The newest feature in WhatsApp brings a very different kind of messaging to the world’s most popular chat app. It’s called Channels, and it’s designed specifically for one-to-many broadcasts rather than conversation. The Meta-owned company calls it “a private way to follow what matters,” and names local and sports updates among the ways you might use it.
WhatsApp’s new Channels feature brings social media to your messaging app
WhatsApp’s new Channels feature brings social media to your messaging app
But what is a channel, really? It’s a Twitter feed, minus all the metrics and reply guys. WhatsApp has clearly noticed all the governments, transit agencies, brands, and others looking for a new (and non-Twitter) place to share their most important updates, and sees Channels as a drop-in replacement.
Channels is also a creator tool to some extent, a place for those with an audience to “send text, photos, videos, stickers, and polls,” according to WhatsApp’s launch blog post. The company has plans to build payment and other monetization services into channels, too. You’ll be able to find channels by searching for them in WhatsApp or by browsing in a newly created directory, and see their most recent updates in the Status section of the app.
WhatsApp says privacy is a key part of the experience, which is why channel admins’ information isn’t shared and the app only stores 30 days of a channel’s history. Admins can even block screenshots and forwards, making sure that what’s in the channel stays in the channel. Channels aren’t end-to-end encrypted, though; they’re treated more like your messages with businesses, which are also not totally private.
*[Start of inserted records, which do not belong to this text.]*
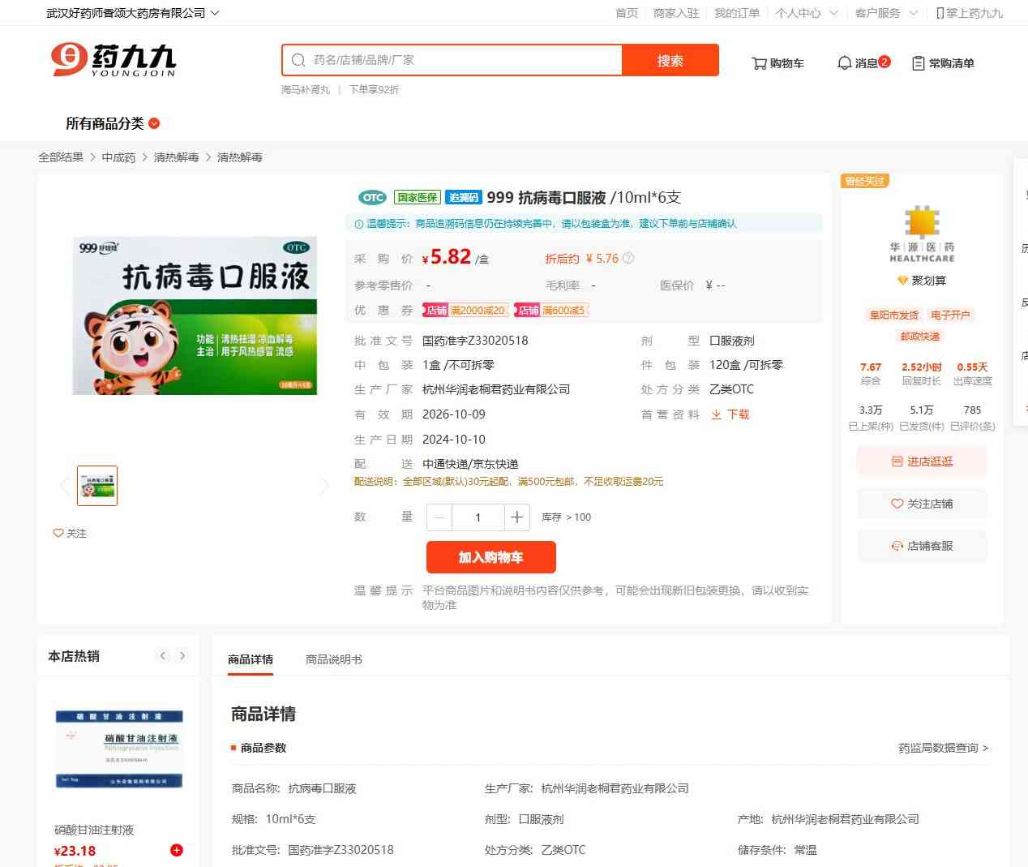Select the product thumbnail image

coord(97,486)
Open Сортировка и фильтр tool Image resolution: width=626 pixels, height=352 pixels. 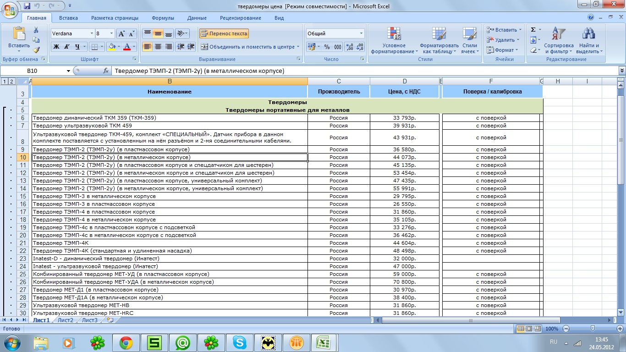pos(558,40)
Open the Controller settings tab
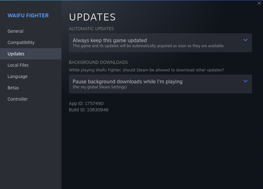Image resolution: width=263 pixels, height=189 pixels. [31, 99]
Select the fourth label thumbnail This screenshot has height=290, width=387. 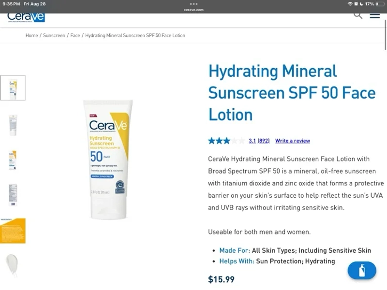click(x=13, y=195)
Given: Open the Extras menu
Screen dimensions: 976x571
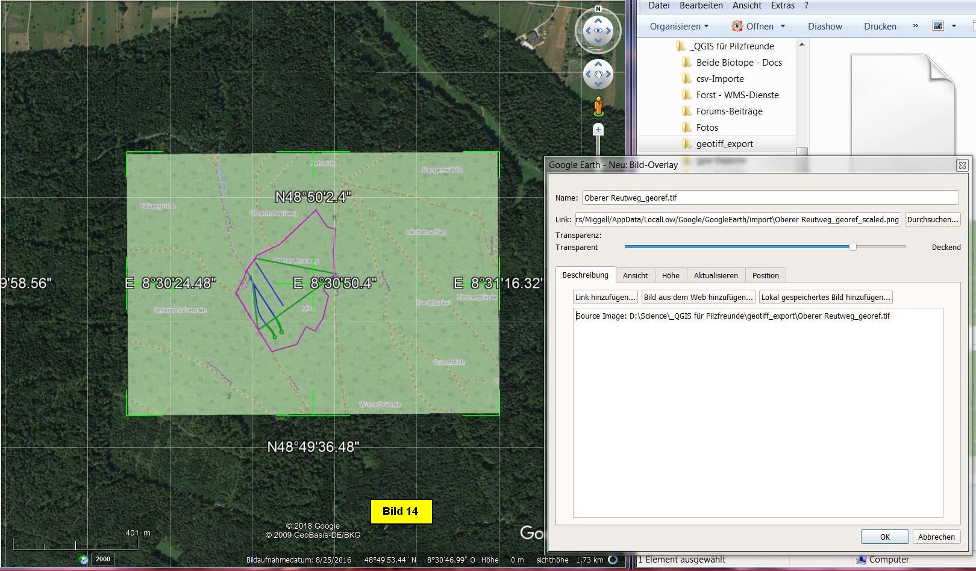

But WhatsApp does say it’s thinking about ways to encrypt some channels over time.
This is mostly a really obvious feature for WhatsApp to add. Telegram has had a similar feature, also called Channels and also meant for one-to-many broadcasts, for years. Instagram has a similar feature, too, called Broadcast Channels. And it actually makes sense to bring this kind of information into WhatsApp; getting air-quality updates and train statuses feels more natural in a messaging app than intermingled with everything else on Twitter
But if you zoom out a bit, WhatsApp is quickly turning into something other than just a messaging app. Just in the last few months, the company has made it possible to use one account on multiple phones; has been working on a private newsletter tool and a new usernames system; added polls and shopping and a bunch of other Facebook-y things to the platform; revamped its Status system; improved its group chats; and much more. Channels is just the latest way WhatsApp is trying to bring social media to messaging.
Like most WhatsApp features, Channels is starting small. The company is planning to launch channels with “leading global organizations and select organizations in Colombia and Singapore,” and the feature will only be available in those two countries at first. It’ll come to more countries, and channel creation will be available to more users, “in the coming months.”
WhatsApp is obviously still a messaging app first — billions of people use it to chat with their friends and loved ones. But as it looks to grow, make more money, and become the all-encompassing super app it wants to be, it’s trying to find ways to be much more than that.